* Task requirements
**A.** Find every passage that the forum post below puts in quotation marks, whether single or double, and list each one.
**B.** According to the forum post below, why would a 'reputation map' be enough to show players how reputation works?

* Document segment
━━━━━━━━

Title: Re: Colony Management
Post by: intrinsic_parity on December 26, 2017, 02:04:50 PM
Hey - yeah, I did see that! In brief: I get the idea, but I think it suffers from "makes sense behind the scenes, total pain to actually convey to the player" issue.

I get that, but I think there are some decent ways of conveying the information to the player. The player doesn't actually need to know how the system works specifically, just how it works in practice. Something like a 'reputation map' that shows player reputation with a faction in each system would give the player all the information they need to know. I also think the idea that the people who saw you do the bad thing would care more than the people who didn't is a fairly intuitive concept. I'm pretty sure escape velocity nova did reputation in a similar manner and it worked very well.


You know what I mean? "Your Hegemony reputation in Corvus may or may not change by a couple of points in one or the other direction in a few days, which may or may not be enough to enable|stop you from being able to buy a ship that requires a certain reputation level" etc.

━━━━━━━━

(Stored items)
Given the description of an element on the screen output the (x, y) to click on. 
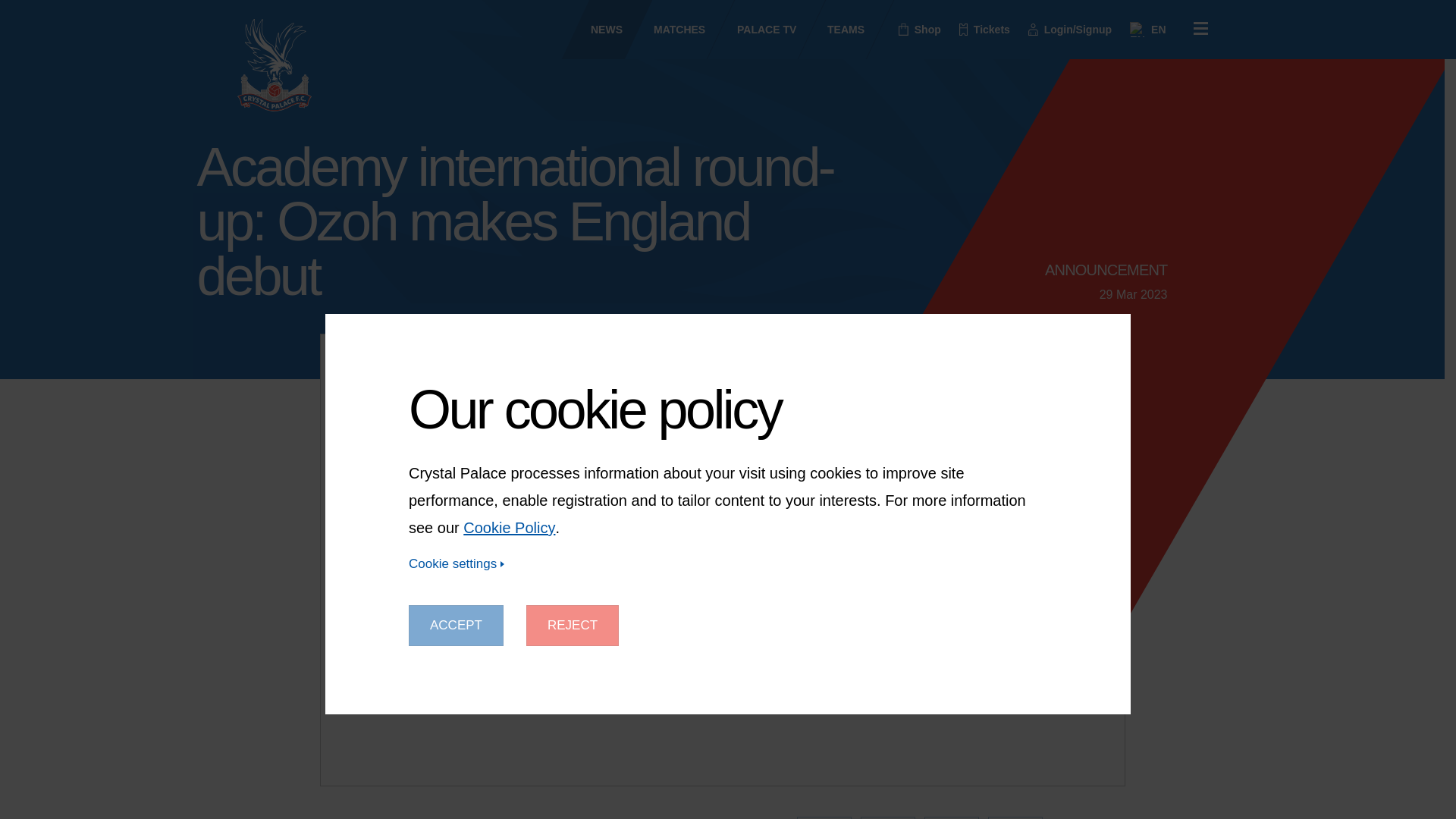
Tickets (984, 29)
TEAMS (831, 29)
MATCHES (665, 29)
Shop (919, 29)
EN (1147, 29)
NEWS (593, 29)
PALACE TV (752, 29)
Given the description of an element on the screen output the (x, y) to click on. 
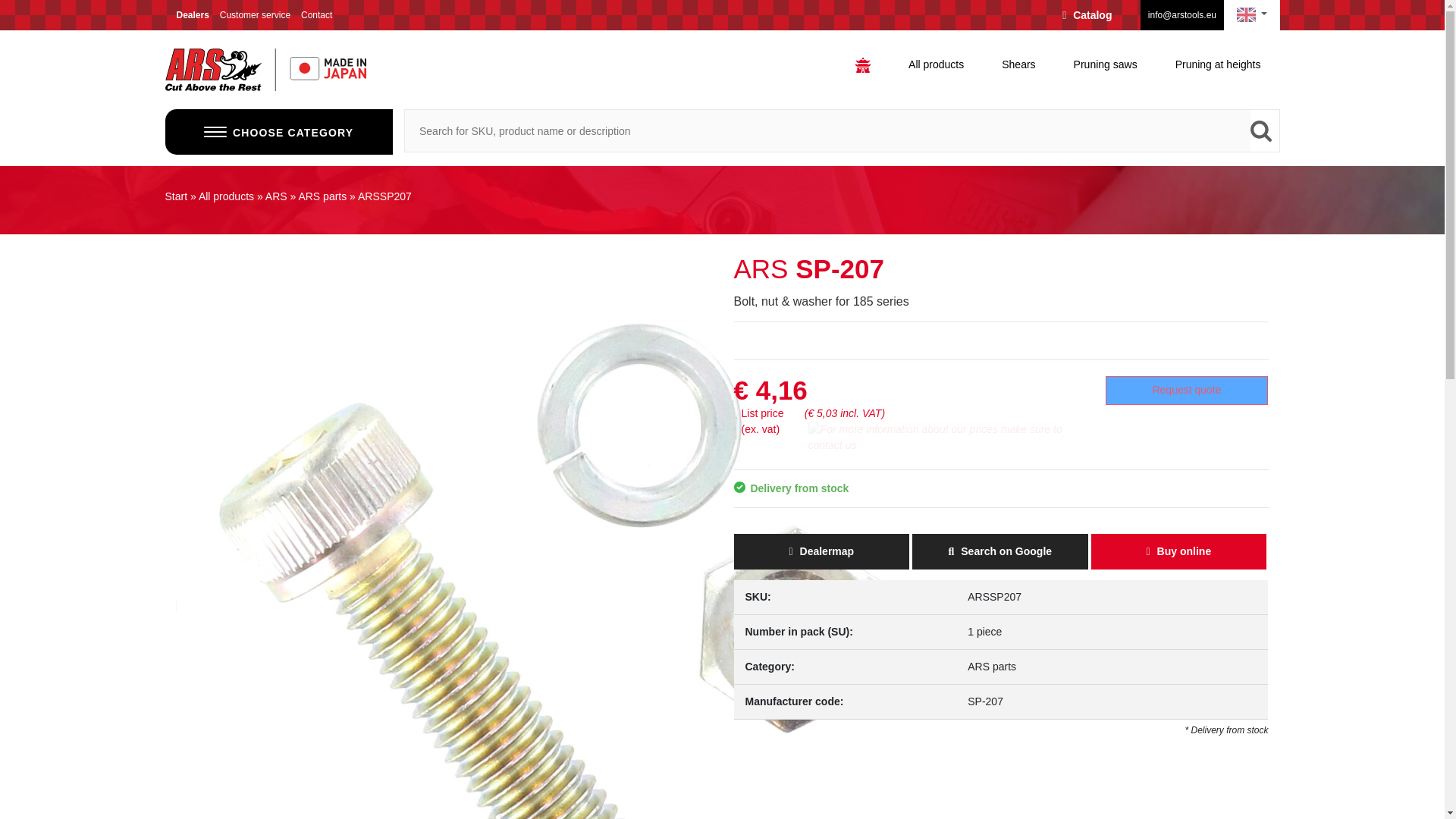
Pruning at heights (1217, 64)
Pruning saws (1105, 64)
All products (935, 64)
Customer service (254, 15)
CHOOSE CATEGORY (279, 131)
Dealers (192, 15)
Shears (1018, 64)
ARS ARSSP207 (554, 605)
Catalog (1086, 15)
Contact (316, 15)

━━━━━━━━

* Task responses
**A.**
1. "makes sense behind the scenes, total pain to actually convey to the player"
2. 'reputation map'
3. "Your Hegemony reputation in Corvus may or may not change by a couple of points in one or the other direction in a few days, which may or may not be enough to enable|stop you from being able to buy a ship that requires a certain reputation level"

**B.** The player only needs to know how the system works in practice, not how it works in detail. A map showing the player's reputation with a faction in each system would give them all the information they need.